**Selected excerpt**
################

Exclusive video: The handset industry has too many vendors, meaning that consolidation is inevitable in the future, according to Richard Yu, chairman of Huawei Device.

He told Mobile World Live: “In future, in the handset industry only three to four vendors can survive.  We hope we will be one of the survivors.”

At the core of the issue is the fact that the vast majority of the profit from the handset business goes to just two vendors – Apple and Samsung – making it difficult for competitors to survive.

Huawei has an aggressive target of 60 million smartphone shipments in 2012, up from 20 million in 2011. The company has identified its home market of China as a driver of growth, as customers shift to smartphones from feature phones.

And while scale has traditionally been one of the key metrics for handset vendors, Yu said that Huawei’s focus is on growing its share of the more lucrative market sectors.

“Feature phones, you can ship out 100 million, or even more, and that is not meaningful. Because with the feature phone, the value is very, very low,” he said.

################

**Given information**
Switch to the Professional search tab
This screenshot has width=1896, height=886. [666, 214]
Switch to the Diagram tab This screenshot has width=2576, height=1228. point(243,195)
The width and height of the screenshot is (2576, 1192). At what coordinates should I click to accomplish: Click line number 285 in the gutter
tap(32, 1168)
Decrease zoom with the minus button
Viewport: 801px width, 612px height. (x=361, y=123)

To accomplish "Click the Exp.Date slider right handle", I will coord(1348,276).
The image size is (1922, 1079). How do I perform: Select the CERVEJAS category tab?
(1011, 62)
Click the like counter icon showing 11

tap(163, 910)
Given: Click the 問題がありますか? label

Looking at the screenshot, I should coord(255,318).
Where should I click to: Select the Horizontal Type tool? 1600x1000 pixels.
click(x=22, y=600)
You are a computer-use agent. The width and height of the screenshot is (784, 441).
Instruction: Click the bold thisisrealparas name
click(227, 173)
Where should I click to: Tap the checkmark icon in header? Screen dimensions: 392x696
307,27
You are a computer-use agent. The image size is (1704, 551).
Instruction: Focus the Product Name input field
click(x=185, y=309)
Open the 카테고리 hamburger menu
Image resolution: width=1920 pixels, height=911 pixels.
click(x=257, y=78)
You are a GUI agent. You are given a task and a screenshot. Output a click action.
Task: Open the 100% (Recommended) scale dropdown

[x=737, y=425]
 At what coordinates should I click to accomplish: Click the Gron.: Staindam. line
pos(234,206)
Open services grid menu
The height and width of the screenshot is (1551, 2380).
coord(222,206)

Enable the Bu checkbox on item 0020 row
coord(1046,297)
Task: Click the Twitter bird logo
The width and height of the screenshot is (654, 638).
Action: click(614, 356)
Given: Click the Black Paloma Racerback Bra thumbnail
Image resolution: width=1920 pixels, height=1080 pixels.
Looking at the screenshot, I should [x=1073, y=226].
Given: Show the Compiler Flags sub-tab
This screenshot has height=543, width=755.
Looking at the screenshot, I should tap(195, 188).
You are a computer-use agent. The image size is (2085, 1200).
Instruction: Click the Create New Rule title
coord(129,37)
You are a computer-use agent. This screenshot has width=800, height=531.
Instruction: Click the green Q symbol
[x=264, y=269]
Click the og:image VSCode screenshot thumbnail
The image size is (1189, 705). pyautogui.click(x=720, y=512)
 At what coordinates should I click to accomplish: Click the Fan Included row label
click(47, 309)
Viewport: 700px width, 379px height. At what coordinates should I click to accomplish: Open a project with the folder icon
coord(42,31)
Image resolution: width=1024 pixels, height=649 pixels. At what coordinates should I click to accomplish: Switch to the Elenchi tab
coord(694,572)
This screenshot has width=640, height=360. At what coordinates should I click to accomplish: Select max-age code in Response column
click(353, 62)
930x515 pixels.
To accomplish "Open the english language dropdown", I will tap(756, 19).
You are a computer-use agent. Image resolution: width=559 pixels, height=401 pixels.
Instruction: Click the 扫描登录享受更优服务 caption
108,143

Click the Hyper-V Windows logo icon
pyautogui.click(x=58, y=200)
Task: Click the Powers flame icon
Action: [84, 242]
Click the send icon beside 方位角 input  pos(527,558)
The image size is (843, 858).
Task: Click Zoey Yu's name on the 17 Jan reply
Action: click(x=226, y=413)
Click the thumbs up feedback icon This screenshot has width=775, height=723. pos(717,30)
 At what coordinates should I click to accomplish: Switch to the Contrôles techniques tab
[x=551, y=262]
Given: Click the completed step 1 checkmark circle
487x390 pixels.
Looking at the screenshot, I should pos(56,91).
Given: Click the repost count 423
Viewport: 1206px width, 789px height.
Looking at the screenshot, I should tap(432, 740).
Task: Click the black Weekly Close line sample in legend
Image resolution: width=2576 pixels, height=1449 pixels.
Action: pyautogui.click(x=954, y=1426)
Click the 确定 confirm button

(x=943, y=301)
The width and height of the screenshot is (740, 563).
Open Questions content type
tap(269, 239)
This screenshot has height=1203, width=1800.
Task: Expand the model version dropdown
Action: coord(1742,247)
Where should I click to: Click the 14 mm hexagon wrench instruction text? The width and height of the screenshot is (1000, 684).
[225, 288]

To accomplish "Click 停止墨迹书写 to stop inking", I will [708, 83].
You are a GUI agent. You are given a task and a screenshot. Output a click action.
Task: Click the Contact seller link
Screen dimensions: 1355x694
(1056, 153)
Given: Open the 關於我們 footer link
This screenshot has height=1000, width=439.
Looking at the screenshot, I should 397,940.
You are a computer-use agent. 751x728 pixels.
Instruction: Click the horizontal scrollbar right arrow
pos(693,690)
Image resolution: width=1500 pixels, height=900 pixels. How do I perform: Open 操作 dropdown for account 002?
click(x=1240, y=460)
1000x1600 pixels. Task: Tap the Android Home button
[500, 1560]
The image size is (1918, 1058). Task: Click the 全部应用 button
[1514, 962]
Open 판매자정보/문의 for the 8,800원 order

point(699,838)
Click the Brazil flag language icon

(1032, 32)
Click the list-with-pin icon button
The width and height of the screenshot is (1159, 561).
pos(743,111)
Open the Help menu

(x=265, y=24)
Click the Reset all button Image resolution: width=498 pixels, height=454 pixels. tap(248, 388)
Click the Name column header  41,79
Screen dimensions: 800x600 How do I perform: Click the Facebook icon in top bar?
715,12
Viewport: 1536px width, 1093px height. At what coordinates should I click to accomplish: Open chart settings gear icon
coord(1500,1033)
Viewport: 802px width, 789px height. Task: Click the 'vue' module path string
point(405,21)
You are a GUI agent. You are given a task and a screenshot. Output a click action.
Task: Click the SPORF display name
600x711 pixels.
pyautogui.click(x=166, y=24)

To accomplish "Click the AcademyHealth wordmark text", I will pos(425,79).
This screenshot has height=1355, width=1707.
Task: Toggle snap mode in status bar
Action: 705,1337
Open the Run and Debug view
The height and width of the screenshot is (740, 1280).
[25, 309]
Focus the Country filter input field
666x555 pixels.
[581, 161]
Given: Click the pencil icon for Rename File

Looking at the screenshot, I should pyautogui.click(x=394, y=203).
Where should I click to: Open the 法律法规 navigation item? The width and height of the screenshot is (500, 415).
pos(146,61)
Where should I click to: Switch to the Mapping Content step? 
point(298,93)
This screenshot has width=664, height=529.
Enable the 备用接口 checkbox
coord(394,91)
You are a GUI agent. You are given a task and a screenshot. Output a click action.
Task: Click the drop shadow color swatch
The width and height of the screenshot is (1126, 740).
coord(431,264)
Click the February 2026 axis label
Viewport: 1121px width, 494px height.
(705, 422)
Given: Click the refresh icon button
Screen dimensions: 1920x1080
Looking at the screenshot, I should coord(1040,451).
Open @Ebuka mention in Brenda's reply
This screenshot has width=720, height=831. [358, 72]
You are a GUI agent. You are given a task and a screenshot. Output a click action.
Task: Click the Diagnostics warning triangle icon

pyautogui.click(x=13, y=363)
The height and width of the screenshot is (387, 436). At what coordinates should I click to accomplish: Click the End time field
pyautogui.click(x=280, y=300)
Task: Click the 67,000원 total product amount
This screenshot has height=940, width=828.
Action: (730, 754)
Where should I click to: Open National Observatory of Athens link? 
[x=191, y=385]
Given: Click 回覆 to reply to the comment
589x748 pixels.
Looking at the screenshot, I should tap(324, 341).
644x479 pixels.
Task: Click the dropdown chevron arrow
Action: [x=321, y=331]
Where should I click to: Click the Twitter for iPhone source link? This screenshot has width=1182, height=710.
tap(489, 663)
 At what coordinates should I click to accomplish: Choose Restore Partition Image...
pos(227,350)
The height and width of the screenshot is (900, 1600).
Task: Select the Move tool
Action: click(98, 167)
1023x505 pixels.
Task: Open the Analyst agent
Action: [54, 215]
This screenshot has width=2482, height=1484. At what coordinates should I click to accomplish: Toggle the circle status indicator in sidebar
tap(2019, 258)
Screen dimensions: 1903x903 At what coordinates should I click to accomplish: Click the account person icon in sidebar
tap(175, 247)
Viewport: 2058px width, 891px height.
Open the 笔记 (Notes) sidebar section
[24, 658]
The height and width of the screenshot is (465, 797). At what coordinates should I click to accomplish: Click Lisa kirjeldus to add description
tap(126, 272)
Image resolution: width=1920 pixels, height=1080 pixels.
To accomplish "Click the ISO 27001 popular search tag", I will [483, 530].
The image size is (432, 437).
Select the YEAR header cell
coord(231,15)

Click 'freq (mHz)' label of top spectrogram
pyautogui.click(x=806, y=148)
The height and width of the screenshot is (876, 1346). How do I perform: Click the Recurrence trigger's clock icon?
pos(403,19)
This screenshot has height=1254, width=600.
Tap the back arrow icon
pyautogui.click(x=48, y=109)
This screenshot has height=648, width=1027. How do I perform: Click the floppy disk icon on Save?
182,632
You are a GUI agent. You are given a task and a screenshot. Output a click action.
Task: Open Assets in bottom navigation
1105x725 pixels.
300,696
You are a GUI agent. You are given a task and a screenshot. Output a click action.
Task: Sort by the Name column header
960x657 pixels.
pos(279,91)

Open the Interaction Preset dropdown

################

**Tasks**
A - Name every handset vendor mentioned in the article on Huawei and the handset industry.
B - According to the article on Huawei and the handset industry, why does Richard Yu consider shipping large numbers of feature phones not meaningful?
C - Answer these questions on the article on Huawei and the handset industry:
(i) How many smartphones does Huawei aim to ship in 2012?
(ii) How many vendors does Richard Yu expect to survive in the handset industry?
(iii) Which market has Huawei identified as a driver of growth?

**Expected outputs**
A - Huawei, Apple, Samsung

B - Yu says that the value of a feature phone is very low, so even shipments of 100 million or more are not meaningful. Huawei's focus is therefore on growing its share of the more lucrative market sectors.

C -
(i) 60 million, up from 20 million in 2011.
(ii) Three to four.
(iii) Its home market of China, as customers shift from feature phones to smartphones.